Grand Staircase, Metropolitan Museum of Art, New York City

The Grand Staircase, seen from the Great Hall at the Metropolitan Museum of Art in New York, around 1902-1910. Image courtesy of the Library of Congress, Detroit Publishing Company Collection.

The scene in 2019:

These two photos show the view in the Great Hall of the Metropolitan Museum of Art, facing west from just inside the main entrance. In the center of the scene, just beyond the columns, is the Grand Staircase. Both the Great Hall and the staircase were completed in 1902, as part of an expansion that was designed by noted architect Richard Morris Hunt. Prior to this, the museum was much smaller and set back from Fifth Avenue in Central Park. However, Hunt’s addition extended the museum eastward all the way to the street, in the process creating a Beaux-Arts masterpiece that ranks among New York’s most important architectural works of the early 20th century.

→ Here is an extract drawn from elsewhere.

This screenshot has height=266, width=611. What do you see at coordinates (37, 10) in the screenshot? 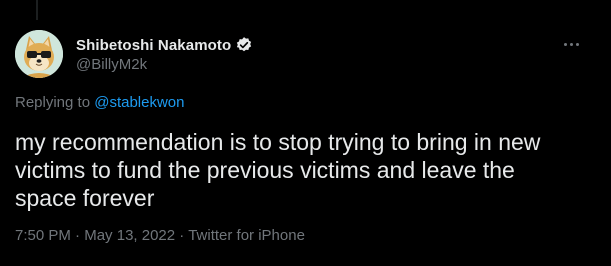
I see `thread-connector-line` at bounding box center [37, 10].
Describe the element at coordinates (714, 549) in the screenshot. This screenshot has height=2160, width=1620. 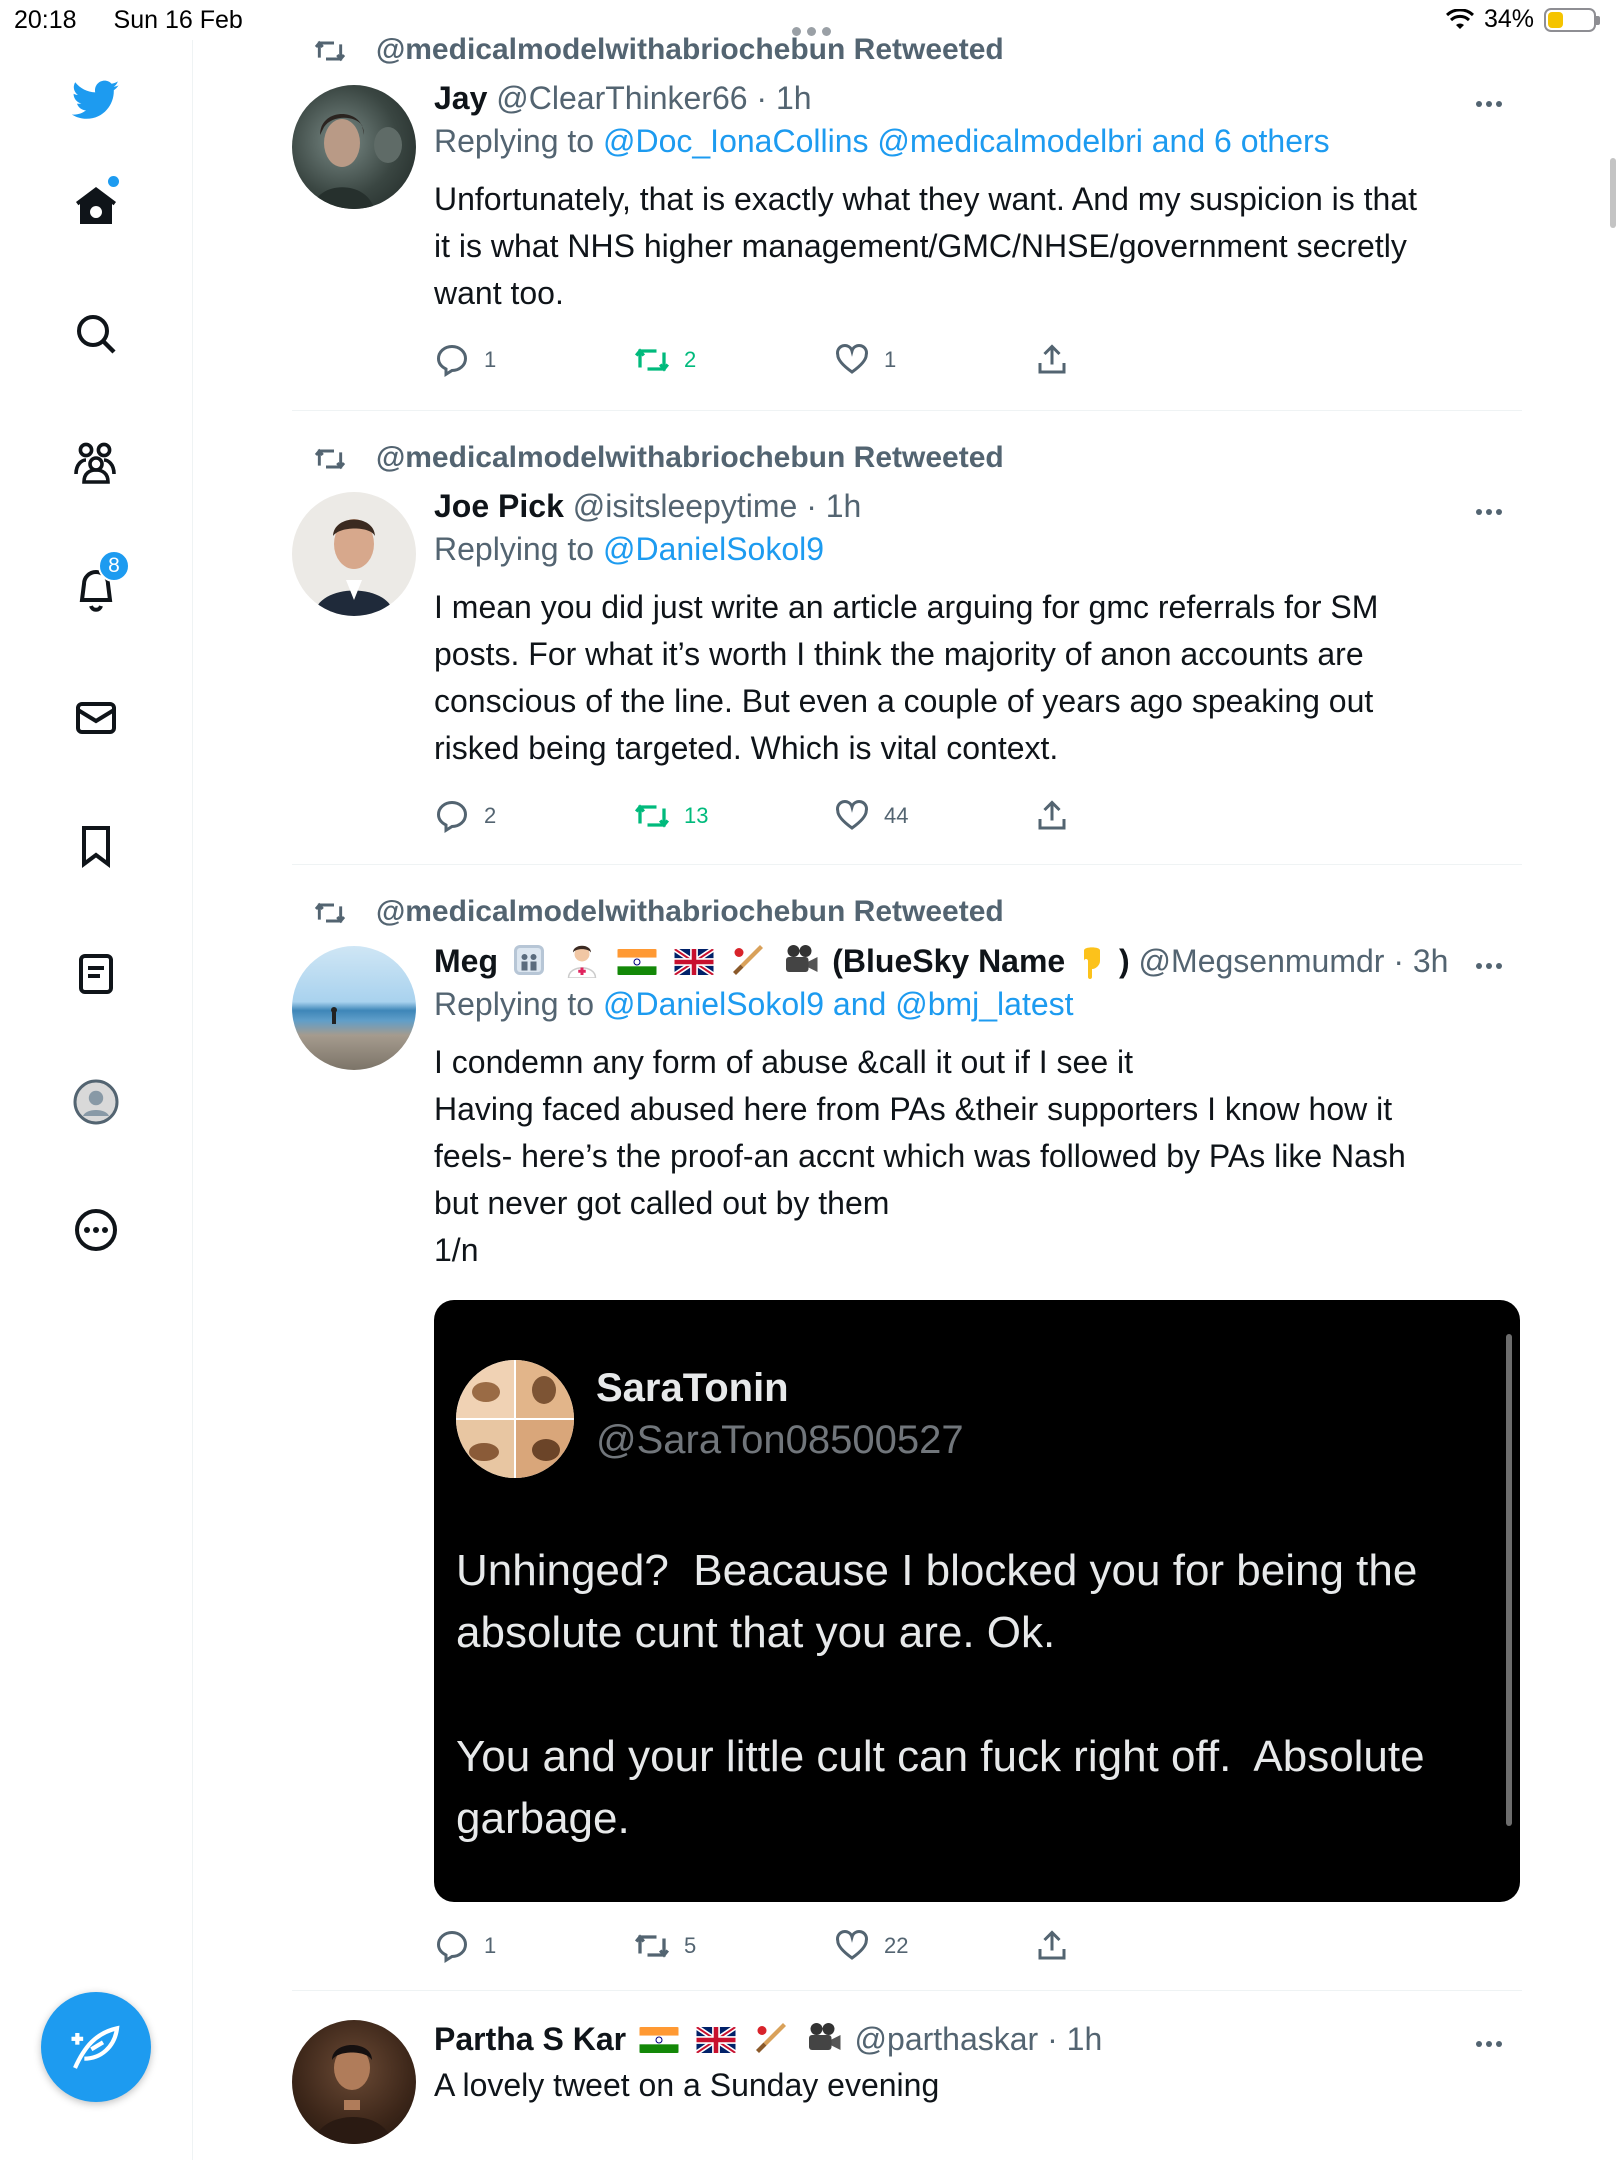
I see `replying-to-links: @DanielSokol9` at that location.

Upon completion, the museum used the Great Hall as a sculpture gallery, with a mix of ancient and modern statues on display here. There were no statues here in the central part of the room, as shown here, but there were a few in the niches in the walls, along with others along the walls of the vestibule between the Great Hall and the Grand Staircase. Some of the identifiable works here in this scene include California (1858) by Hiram Powers, located in the niche on the left side; Aqua Viva (1884) by Frank Edwin Elwell, between the first and second columns from the left; and just to the right of it a bust of Pierre Jean de Béranger (1834) by Pierre Jean David d’Angers. There is also a statue of Napoleon between the third and fourth columns, although the artist’s name is not legible from this distance.

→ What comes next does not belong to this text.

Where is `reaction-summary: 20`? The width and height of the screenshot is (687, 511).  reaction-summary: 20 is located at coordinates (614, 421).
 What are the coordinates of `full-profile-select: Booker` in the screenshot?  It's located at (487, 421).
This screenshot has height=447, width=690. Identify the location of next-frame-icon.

Today, more than a century after the first photo was taken, the statues that were once displayed here in the Great Hall have since been relocated to other parts of the museum. Even the statues in the niches are gone, having been replaced by floral arrangements. The building is now substantially larger than it was in the early 20th century, but overall the Great Hall and the Grand Staircase look much the same as they did when they were completed. Aside from the lack of statuary, the only significant difference between these two photos is the information desk, which is now situated here in the center of the Great Hall, directly in front of the main entrance.